This is a regular poll for the election campaign, polling the same group of 57 Lab vs Con marginal seats where the Conservatives need a swing of between 5% and 9%. In other words, these are not the narrowest marginals, they are comparatively distant marginals, the ones that would make the difference between the Conservatives being the largest party in a hung Parliament, and the Conservatives having a decent majority. To get a majority of 1, the Conservatives would need to take about half these seats, and be roughly equal with Labour in support (previous rounds of MORI's marginal polling are here and here.

The latest voting intention figures here are CON 32%(-6), LAB 36%(-5), LDEM 23%(+12). The swing in these seats is now 5%. In comparison, Ipsos MORI's monthly GB poll had a swing from Labour to the Conservatives of 3.5%, so even beneath the Lib Dem surge, the Conservatives still seem to be performing slightly better in their Labour held target seats.

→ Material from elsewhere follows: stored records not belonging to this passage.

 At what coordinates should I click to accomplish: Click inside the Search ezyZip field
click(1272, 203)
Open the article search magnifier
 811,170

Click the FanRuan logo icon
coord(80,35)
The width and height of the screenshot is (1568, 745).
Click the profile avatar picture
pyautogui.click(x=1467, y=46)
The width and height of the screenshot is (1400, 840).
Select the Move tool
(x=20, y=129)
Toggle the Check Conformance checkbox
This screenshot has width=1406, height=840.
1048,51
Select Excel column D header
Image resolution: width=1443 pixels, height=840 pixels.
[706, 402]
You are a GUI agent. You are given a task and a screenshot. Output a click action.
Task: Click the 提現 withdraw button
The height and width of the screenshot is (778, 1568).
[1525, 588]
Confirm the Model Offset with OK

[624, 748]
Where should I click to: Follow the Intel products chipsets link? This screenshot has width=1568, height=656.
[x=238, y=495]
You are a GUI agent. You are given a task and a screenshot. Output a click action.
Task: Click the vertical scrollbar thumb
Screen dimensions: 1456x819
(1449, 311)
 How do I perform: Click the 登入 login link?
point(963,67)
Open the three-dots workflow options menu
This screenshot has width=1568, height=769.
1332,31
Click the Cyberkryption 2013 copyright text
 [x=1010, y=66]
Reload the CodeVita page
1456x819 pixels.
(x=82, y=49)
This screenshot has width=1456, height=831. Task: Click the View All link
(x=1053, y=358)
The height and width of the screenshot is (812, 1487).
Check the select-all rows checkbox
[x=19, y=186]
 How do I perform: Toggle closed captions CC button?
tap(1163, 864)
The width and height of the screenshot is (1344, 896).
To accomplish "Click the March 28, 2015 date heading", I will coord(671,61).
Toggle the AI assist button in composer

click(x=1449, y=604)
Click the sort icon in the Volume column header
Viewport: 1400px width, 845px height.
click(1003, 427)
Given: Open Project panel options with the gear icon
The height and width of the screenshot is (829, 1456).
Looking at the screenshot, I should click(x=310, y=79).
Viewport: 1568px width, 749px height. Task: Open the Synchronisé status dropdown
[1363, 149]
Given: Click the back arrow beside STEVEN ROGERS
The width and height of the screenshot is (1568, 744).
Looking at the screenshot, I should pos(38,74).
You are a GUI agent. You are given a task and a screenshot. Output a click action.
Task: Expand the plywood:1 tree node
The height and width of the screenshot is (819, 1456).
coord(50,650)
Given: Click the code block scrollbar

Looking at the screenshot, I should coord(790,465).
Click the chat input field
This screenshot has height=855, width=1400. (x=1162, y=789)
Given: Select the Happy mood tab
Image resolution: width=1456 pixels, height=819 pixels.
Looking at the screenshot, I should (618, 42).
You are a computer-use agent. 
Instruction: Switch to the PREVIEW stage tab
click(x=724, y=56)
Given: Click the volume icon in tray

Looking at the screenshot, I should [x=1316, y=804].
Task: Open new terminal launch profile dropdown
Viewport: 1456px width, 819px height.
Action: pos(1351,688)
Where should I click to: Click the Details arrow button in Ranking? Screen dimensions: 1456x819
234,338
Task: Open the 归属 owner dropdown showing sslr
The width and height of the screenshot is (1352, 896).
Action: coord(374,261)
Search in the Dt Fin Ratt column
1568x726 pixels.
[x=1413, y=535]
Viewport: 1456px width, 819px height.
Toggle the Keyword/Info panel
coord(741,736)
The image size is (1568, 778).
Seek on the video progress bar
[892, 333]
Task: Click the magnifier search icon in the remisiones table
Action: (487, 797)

The increase in the Liberal Democrat vote seems to be much in line with the size of their boost in the country as a whole. Remember that this a sample of Con -v- Lab marginals, so most will be no-hoper seats for the Liberal Democrats - that they are advancing here is the first evidence that the Lib Dem surge is pretty uniform in terms of the political make up of seats.

Another interesting finding is that the number of people saying they would vote Labour and Conservative has not fallen. Rather, there has been a jump in Lib Dem support amongst those previously unlikely to vote (who MORI wouldn't normally count) and don't knows. It'll be worth looking at some GB surveys to see if that is a wider pattern.

The proportion of people who thought they lived in a marginal seat seems pretty much unchanged - 30% think they do, 30% that they don't and 40% don't know. There is no sign of the impending election making people more aware of the nature of their seat. 12% of people said they were voting tactically, but this included 13% of Lib Dem supporters who said they were voting tactically... considering these are Con-Lab marginals, it suggests either a lack of awareness of the particular local circumstances, a lack of awareness of exactly what tactical voting is, or that these people had given their first preference as their voting intention, rather than the party they would vote tactically for.